In [None]:
#importing libraries
import gensim
import pickle
import numpy
import matplotlib.pyplot as plt
import gensim.models.doc2vec as d2v
from sklearn.decomposition import PCA
from sklearn.cluster import KMeans


In [None]:
f = r'ufSeg_dm.model'
model = d2v.Doc2Vec.load(f)
segments_matrix = model.docvecs.doctag_syn0 #get 110,701 vectors as a matrix
segments_matrix.shape

In [None]:
pca = PCA(n_components=2) 
X = pca.fit_transform(segments_matrix)

kmeans = KMeans(n_clusters=60)
kmeans.fit(X)
y_kmeans = kmeans.predict(X) #vectors assigned a number 1-30
centers = kmeans.cluster_centers_

# Percentage of variance explained for each components
print('explained variance ratio (first two components): %s'
      % str(pca.explained_variance_ratio_))

In [None]:
fig = plt.figure()

plt.scatter(X[:,0], X[:,1], c = y_kmeans) # c = color, plotting all points in X
plt.scatter(centers[:, 0], centers[:, 1], c='black', s=5, alpha=0.5); # plotting centroids for each cluster

plt.legend(loc='best', shadow=False, scatterpoints=1)
plt.title('PCA of UF d2v segments with K-Means')
plt.show()


In [None]:
# pickle object: list of tuples which each contain info on individual segments
# (book.title, book.code, book.date, toks, seg_pos)
inp = r'premodel/d2v_UFSeg.txt' 
objs = pickle.load(open(inp, 'rb'))
objs_new = []

code_list = [x[1] for x in objs]
from collections import Counter
seg_count_for_book = Counter(code_list) #returns a dictionary of unique code: # of segments

for obj in objs:
    lst = list(obj) # convert tuple into a list
    objs_new.append(lst + [seg_count_for_book[obj[1]]]) # (book.title, book.code, book.date, toks, seg_pos, seg_count)


In [None]:
import pandas as pd 
all_segments = []

for i in range(len(objs_new)):
    segment = objs_new[i]
    title = segment[0]
    uf_id = segment[1]
    date = segment[2]
    text = segment[3]
    seg_pos = segment[4]
    rel_pos = seg_pos/segment[5] # progress in book
    cluster = y_kmeans[i] # i-th segment correlates to i-th cluster assignment
    all_segments.append((uf_id, cluster, seg_pos, rel_pos, title, date, text))
    
labels = ['uf_id', 'cluster', 'seg_pos', 'rel_pos', 'title', 'date', 'text']

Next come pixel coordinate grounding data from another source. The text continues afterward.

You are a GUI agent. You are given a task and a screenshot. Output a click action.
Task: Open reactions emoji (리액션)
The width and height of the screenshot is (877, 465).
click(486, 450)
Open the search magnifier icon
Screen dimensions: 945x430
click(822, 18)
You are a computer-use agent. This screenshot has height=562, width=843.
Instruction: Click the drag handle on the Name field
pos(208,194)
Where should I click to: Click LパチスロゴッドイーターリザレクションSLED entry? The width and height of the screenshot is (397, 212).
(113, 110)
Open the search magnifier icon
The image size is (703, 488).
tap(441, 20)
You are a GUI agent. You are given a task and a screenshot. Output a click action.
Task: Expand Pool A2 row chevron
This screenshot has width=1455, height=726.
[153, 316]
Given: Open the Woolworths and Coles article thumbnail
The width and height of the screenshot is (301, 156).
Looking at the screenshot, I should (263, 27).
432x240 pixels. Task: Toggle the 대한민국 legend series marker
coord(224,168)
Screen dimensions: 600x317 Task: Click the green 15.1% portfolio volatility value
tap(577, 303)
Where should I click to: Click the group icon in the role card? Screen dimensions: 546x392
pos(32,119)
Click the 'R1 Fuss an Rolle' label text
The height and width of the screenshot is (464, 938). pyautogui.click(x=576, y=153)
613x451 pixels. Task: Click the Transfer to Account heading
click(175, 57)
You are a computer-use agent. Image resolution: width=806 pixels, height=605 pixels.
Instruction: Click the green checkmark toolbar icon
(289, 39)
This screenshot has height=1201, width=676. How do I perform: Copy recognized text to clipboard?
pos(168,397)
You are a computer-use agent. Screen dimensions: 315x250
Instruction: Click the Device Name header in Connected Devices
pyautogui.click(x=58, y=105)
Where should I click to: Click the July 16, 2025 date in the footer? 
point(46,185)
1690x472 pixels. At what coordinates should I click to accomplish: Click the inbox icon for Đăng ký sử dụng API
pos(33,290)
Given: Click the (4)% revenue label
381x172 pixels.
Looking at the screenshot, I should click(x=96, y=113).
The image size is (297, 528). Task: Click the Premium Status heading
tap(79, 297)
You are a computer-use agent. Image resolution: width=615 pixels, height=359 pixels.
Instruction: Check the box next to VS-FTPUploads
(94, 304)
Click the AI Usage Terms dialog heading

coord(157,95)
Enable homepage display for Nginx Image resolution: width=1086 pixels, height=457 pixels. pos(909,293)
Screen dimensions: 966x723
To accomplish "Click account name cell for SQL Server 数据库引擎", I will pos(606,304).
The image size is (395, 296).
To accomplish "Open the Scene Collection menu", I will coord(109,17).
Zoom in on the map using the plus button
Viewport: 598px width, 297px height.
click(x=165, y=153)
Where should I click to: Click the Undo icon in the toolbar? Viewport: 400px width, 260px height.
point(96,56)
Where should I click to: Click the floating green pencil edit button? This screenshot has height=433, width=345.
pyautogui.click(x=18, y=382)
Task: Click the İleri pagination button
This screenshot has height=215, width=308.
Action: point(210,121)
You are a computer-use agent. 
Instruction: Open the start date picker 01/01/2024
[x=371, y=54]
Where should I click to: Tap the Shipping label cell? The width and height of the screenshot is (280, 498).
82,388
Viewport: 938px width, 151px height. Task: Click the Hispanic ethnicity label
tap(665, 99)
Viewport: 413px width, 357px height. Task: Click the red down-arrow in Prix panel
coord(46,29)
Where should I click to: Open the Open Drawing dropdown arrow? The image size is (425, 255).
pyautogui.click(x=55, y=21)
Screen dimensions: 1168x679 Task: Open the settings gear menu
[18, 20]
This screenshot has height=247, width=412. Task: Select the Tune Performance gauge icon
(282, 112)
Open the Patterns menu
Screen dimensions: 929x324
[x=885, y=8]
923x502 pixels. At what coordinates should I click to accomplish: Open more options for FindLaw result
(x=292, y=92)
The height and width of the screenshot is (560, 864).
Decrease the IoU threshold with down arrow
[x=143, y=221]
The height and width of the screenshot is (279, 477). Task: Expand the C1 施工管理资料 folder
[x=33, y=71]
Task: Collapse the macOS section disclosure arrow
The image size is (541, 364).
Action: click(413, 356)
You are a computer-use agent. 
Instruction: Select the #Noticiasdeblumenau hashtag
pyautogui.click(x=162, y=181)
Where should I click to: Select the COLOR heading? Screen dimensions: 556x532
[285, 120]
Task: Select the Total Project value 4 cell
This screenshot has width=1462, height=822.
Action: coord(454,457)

df = pd.DataFrame.from_records(all_segments, columns = labels)
small_df = df[['cluster', 'text','rel_pos']]
#small_df.sample(20)
small_df[small_df['cluster'] == 0].sample(30)



    

In [None]:
#df.loc[df['cluster'] == 3]['rel_pos'].mean()
#df.loc[df['cluster'] == 3]['rel_pos'].median()
#df.groupby('cluster').mean()



In [None]:
outpath = 'uf_kmeans_clusters_thru_book/'

# plot density of all 30 clusters vs relative position in book (aggregate)
# track peaks and troughs of each cluster

for x in range(60):
    y = df.loc[df['cluster'] == x]['rel_pos']
    plt.figure()
    plt.xlim(0,1)
    plt.xlabel('relative position in book (aggregate)')
    plt.title(x)
    #y.plot.hist(bins = 100)
    y.plot.kde()
    #plt.savefig(outpath +'cluster_{}_across_book'.format(x))

    


In [None]:
# add decade column
def getDecade(year):
    return year[:-1] + '0'
df['decade'] = df['date'].astype('category')
df['decade'] = df['decade'].apply(getDecade)
df


In [None]:
outpath = 'uf_kmeans_clusters_thru_time/'

# plot histogram of clusters across publication dates

datetime = pd.DatetimeIndex([str(x) for x in df.date]) #convert year to datetime objects
df['date'] = datetime

for x in range(29,34):
    y = df.loc[df['cluster'] == x]['date']
    plt.figure()

    plt.title('Frequency of cluster ' + str(x) +' across time')
    y.hist(bins = 20)
    #plt.savefig(outpath +'cluster_{}_across_time'.format(x))
    



In [None]:
f = 'uf_kmeans_clusters_thru_time_segments/'
def saveSegmentDataToCSV(outfolder):
    for i in range(30):
        outf = 'cluster_' + str(i) + '_dataframe.csv'
        cluster_frame = df[df['cluster'] == i]
        cluster_frame.to_csv(outfolder + outf)
#saveSegmentDataToCSV(f)


In [None]:
df[df['cluster'] == 60]['text'].sample(40)

In [None]:
from sklearn.feature_extraction.text import TfidfVectorizer
from operator import itemgetter
cluster_texts = []
for i in range(60):
    cluster_text = ''
    col = df[df['cluster'] == i]['text']
    for row in col:
        cluster_text += ' '.join(row) + ' '
    cluster_texts.append(cluster_text)

tf = TfidfVectorizer(smooth_idf=False, norm=None, analyzer='word', max_df=0.95, min_df=.1)
txt_fitted = tf.fit(cluster_texts)
tfidf_matrix = txt_fitted.transform(cluster_texts)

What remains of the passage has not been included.